Written problem: Filter the records below, keeping every line that holds the string "Services".

═══ The records

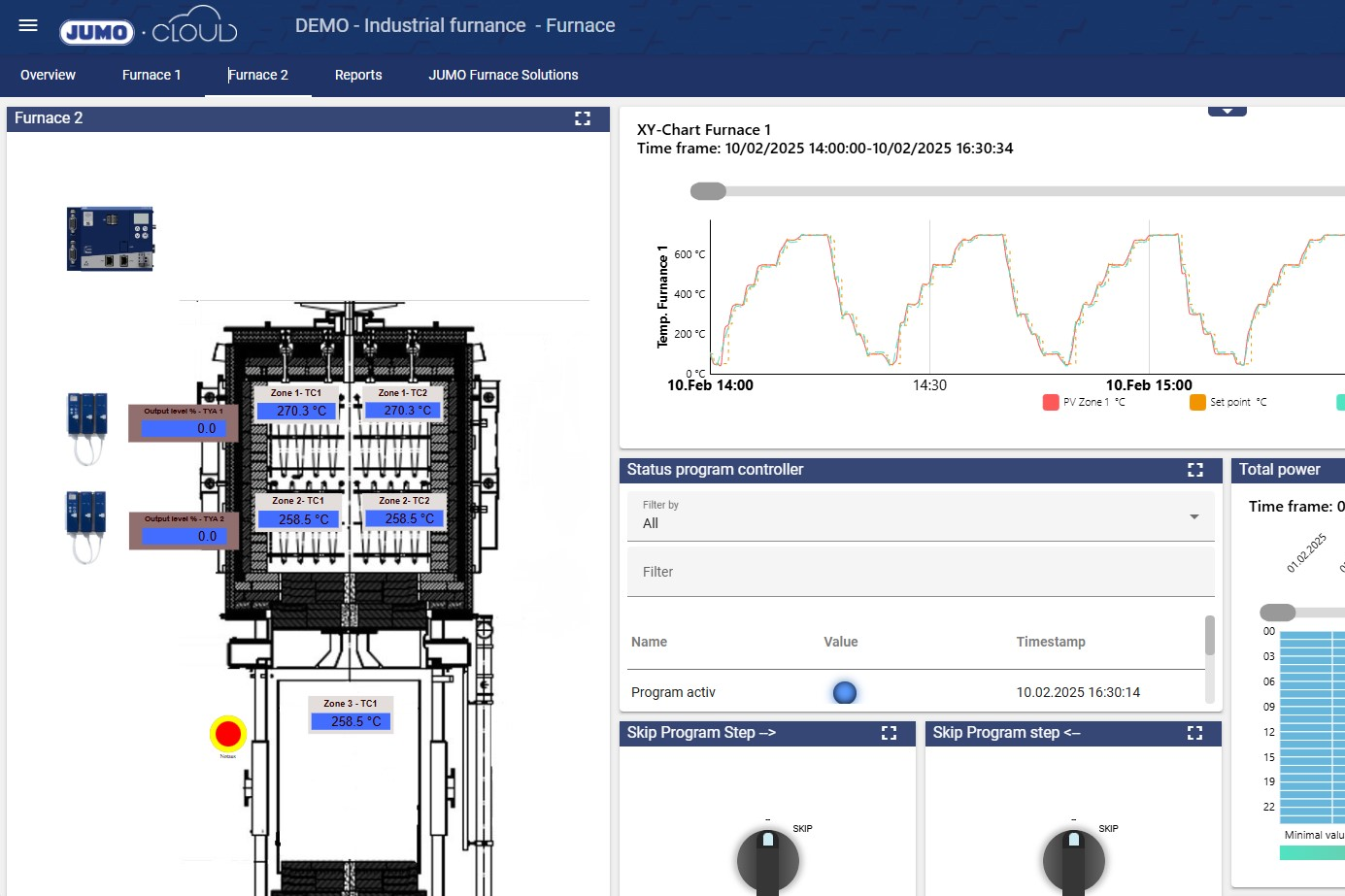Viewport: 1345px width, 896px height.
Task: Click the JUMO Cloud logo
Action: (149, 28)
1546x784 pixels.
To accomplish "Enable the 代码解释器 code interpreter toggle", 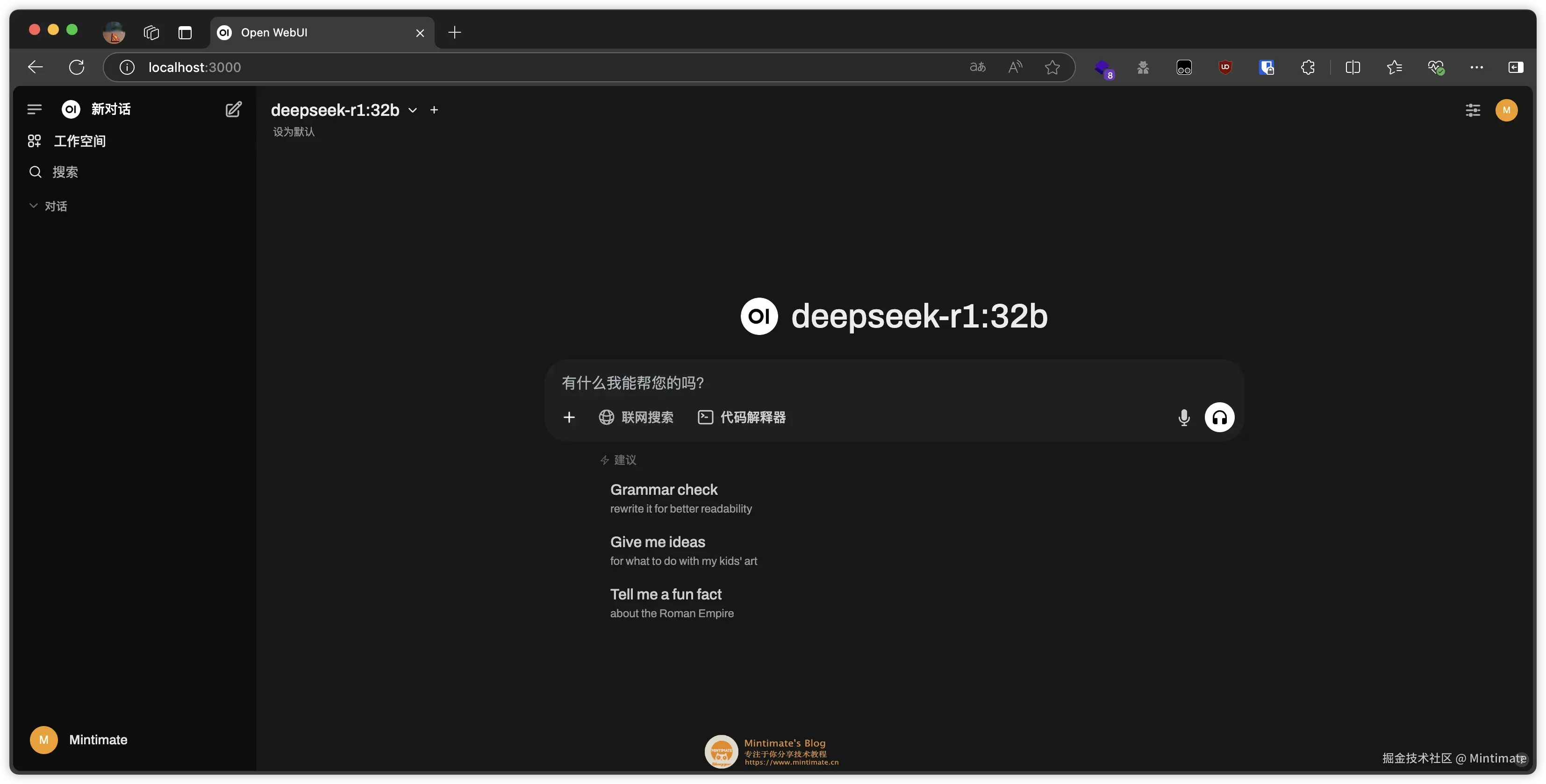I will [742, 417].

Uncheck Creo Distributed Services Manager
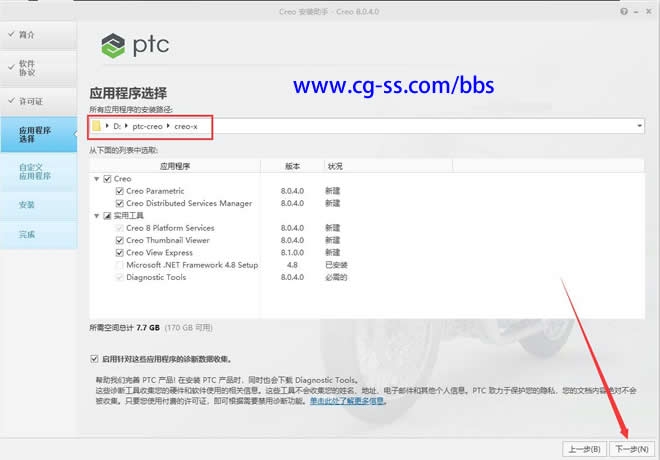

══════

Solved problem:
Uncheck Creo Distributed Services Manager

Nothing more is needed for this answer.